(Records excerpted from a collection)
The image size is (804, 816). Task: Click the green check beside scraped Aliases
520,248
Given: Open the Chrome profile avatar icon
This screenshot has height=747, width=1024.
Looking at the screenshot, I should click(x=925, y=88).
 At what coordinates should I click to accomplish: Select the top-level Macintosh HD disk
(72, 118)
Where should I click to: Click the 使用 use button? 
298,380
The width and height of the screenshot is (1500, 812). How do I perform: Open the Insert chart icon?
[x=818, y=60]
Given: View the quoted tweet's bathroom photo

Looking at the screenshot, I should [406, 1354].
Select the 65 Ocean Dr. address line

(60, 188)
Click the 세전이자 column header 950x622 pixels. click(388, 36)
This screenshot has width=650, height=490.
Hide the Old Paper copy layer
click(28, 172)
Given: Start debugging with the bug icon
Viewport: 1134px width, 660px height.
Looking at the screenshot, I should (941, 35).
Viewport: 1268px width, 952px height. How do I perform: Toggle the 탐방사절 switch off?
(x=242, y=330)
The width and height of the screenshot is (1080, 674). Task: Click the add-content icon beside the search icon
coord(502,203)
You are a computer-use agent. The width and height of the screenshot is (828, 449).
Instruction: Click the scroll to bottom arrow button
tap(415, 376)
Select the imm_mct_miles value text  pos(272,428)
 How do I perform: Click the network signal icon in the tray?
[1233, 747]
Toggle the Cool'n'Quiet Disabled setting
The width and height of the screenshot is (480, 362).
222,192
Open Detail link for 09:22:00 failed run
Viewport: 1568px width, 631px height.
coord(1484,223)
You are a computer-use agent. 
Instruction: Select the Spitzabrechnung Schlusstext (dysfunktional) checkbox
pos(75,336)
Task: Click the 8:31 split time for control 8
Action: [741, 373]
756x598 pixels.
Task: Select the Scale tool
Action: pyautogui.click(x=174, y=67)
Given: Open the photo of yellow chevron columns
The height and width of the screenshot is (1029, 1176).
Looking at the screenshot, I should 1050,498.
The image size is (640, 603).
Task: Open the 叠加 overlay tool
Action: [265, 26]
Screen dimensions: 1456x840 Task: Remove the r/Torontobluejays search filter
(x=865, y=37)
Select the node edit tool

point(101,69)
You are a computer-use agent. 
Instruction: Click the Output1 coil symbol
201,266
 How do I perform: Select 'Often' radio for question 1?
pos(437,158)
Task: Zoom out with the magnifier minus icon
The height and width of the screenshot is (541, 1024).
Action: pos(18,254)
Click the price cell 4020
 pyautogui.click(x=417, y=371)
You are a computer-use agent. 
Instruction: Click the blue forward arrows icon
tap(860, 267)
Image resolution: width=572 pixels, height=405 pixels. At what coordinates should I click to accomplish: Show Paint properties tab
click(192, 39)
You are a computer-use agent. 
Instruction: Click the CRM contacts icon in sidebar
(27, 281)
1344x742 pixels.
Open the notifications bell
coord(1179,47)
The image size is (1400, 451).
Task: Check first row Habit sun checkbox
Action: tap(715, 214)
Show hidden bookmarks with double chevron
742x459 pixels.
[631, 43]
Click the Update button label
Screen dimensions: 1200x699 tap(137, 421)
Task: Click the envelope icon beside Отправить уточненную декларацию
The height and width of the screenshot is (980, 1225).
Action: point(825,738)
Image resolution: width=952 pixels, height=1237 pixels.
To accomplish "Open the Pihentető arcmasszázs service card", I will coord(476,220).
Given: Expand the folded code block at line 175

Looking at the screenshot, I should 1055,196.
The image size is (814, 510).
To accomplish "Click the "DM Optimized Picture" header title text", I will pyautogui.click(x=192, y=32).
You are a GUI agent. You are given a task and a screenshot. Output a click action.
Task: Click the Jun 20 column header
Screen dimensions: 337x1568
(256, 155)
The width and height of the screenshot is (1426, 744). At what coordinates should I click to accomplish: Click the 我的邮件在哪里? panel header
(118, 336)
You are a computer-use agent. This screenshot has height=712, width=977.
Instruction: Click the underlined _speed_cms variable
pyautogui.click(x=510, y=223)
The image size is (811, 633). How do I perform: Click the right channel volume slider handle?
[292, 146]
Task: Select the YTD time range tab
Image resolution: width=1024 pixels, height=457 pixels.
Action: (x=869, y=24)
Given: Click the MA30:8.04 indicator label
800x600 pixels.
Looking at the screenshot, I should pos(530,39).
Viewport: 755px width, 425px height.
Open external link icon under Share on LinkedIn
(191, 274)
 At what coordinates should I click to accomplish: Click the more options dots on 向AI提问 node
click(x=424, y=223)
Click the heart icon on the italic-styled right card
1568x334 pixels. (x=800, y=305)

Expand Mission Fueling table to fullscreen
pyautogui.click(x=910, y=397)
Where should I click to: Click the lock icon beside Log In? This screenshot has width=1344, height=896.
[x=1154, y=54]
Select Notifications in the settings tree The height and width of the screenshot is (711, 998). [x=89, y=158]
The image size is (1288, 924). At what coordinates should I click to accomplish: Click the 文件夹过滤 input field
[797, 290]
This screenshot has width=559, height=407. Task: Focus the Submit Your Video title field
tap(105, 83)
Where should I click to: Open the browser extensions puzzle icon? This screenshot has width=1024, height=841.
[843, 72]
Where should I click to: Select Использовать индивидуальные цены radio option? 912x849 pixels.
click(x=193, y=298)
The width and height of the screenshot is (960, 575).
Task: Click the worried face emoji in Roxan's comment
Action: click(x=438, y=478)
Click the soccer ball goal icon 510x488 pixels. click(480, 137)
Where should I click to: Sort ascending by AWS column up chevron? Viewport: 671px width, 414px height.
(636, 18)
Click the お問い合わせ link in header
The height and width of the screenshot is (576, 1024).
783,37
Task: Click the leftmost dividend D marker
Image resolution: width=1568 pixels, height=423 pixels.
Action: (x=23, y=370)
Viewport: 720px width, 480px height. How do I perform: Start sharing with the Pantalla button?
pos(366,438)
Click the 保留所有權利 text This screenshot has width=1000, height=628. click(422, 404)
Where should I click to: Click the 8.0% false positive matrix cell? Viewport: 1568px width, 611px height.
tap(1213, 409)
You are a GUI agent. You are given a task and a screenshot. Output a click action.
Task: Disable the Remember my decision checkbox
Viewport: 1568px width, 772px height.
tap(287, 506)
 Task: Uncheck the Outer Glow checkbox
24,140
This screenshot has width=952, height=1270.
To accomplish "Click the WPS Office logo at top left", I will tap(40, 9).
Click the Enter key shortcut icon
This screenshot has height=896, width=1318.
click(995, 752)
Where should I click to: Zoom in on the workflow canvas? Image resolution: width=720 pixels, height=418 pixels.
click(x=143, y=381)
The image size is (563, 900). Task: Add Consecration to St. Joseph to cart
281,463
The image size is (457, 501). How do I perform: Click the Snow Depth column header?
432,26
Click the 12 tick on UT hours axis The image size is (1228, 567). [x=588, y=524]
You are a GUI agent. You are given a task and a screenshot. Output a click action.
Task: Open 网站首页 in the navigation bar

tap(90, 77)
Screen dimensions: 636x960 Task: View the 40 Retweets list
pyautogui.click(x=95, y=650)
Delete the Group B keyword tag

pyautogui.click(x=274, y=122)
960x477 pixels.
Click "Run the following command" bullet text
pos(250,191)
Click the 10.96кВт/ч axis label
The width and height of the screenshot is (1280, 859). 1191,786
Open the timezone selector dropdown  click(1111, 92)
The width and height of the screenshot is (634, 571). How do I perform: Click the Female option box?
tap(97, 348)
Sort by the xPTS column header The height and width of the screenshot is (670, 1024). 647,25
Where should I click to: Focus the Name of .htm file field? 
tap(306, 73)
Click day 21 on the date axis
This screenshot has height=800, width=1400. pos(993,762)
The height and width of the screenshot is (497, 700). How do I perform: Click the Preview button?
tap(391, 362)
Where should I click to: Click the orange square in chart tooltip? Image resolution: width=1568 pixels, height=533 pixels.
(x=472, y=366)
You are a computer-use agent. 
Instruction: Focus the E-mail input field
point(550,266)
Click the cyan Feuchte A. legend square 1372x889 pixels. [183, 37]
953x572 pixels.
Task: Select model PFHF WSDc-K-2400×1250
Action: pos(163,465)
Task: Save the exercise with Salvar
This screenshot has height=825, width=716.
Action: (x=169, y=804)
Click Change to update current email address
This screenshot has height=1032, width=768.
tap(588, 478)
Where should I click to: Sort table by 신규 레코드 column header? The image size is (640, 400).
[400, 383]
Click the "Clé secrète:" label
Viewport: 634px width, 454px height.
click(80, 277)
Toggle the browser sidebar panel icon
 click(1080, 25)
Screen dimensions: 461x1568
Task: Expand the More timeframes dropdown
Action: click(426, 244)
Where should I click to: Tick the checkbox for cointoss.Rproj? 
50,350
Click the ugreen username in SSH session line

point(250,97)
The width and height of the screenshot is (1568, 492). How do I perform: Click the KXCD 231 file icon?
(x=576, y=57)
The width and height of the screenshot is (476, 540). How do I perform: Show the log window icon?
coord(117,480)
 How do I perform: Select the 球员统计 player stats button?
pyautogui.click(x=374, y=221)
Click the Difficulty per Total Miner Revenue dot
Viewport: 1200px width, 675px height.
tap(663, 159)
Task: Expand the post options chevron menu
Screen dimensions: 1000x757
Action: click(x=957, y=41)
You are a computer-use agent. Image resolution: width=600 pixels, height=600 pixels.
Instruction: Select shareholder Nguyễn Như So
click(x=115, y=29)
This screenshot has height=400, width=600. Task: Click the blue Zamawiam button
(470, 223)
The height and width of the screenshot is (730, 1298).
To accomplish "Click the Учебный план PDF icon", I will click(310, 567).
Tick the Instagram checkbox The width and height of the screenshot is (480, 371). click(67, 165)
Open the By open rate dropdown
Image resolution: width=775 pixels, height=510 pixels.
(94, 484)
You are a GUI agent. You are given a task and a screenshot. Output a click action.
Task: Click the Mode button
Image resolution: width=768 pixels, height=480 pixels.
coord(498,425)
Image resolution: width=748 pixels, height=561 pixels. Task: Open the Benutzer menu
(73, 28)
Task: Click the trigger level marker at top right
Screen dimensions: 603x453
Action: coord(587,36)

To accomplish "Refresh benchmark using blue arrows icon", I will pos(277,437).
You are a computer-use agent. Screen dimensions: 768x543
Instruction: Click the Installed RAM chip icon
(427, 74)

* [WHAT YOU NEED TO DO] Copy each line above containing the string "marker".

* [ANSWER TO THIS EXERCISE]
Task: Click the leftmost dividend D marker
Task: Click the trigger level marker at top right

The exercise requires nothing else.